=== TASK DESCRIPTION ===
Present the lines from the one containing "This screenshot has height=819, width=1456. Describe" through the one containing "coordinates (378, 790)." as a numbered list, including both of those lines and dropping any blank lines.

=== Records from a data collection ===
**********
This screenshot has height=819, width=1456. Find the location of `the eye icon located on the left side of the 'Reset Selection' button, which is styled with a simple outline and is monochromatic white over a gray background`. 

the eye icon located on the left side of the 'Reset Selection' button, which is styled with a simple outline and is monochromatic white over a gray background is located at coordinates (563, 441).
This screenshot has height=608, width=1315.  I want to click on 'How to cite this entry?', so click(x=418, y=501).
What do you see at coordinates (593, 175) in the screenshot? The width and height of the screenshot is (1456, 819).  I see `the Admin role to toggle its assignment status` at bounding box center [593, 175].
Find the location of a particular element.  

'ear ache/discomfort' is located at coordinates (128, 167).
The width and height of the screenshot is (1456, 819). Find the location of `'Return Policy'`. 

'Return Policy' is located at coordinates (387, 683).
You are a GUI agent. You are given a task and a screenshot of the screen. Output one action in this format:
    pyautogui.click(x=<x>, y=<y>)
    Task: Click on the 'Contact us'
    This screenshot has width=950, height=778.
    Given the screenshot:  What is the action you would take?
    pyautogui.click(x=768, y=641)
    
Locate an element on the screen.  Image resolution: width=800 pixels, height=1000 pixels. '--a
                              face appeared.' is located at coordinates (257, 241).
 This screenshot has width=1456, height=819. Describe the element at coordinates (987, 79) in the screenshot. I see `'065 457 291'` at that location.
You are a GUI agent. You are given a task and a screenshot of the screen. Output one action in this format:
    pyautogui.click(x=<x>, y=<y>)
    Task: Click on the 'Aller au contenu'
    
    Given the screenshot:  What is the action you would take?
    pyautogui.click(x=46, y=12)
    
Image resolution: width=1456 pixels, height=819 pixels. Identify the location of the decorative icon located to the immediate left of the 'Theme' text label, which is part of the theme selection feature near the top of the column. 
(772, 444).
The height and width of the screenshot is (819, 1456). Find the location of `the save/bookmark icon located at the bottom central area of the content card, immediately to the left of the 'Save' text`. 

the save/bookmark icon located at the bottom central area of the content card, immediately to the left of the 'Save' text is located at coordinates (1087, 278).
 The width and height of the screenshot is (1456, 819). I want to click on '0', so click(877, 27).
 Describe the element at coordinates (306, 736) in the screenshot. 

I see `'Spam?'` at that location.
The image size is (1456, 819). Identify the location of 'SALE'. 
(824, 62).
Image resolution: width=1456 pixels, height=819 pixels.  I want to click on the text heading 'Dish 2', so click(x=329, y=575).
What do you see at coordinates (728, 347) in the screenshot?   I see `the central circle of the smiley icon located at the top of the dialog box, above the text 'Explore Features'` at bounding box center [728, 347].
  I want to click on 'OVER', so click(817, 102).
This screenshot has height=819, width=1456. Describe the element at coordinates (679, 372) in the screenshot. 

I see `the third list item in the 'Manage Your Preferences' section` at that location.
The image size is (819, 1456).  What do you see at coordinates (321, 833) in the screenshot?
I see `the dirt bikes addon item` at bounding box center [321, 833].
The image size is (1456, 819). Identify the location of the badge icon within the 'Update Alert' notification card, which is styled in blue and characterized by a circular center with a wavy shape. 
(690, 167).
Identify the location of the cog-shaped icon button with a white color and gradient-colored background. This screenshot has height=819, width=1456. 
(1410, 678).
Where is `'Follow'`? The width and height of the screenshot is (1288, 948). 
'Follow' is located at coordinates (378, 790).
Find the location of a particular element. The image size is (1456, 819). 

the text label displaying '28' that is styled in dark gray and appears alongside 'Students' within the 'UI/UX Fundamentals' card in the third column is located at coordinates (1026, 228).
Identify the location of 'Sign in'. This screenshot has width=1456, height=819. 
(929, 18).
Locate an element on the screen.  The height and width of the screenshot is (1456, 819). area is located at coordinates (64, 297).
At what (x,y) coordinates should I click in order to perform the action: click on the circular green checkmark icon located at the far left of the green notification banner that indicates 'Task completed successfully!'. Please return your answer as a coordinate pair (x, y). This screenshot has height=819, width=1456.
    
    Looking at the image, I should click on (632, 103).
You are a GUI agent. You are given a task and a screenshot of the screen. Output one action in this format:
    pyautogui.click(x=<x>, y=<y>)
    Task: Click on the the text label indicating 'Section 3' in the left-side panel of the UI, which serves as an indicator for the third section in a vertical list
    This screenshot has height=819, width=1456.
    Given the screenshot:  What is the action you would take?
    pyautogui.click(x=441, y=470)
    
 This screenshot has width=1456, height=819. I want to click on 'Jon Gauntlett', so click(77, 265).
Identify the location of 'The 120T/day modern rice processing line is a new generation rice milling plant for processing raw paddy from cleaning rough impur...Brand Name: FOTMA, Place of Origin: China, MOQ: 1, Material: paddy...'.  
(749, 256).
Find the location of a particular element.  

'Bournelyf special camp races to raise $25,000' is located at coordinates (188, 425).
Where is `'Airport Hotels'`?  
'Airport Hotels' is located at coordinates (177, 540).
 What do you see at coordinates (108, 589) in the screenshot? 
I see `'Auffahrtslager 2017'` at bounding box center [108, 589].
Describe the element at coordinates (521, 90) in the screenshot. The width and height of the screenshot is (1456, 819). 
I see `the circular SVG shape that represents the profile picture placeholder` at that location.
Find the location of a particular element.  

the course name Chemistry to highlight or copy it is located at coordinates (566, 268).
**********
=== RESPONSE TO THE TASK ===
1. This screenshot has height=819, width=1456. Describe the element at coordinates (679, 372) in the screenshot. 
2. I see `the third list item in the 'Manage Your Preferences' section` at that location.
3. The image size is (819, 1456).  What do you see at coordinates (321, 833) in the screenshot?
4. I see `the dirt bikes addon item` at bounding box center [321, 833].
5. The image size is (1456, 819). Identify the location of the badge icon within the 'Update Alert' notification card, which is styled in blue and characterized by a circular center with a wavy shape. 
6. (690, 167).
7. Identify the location of the cog-shaped icon button with a white color and gradient-colored background. This screenshot has height=819, width=1456. 
8. (1410, 678).
9. Where is `'Follow'`? The width and height of the screenshot is (1288, 948). 
10. 'Follow' is located at coordinates (378, 790).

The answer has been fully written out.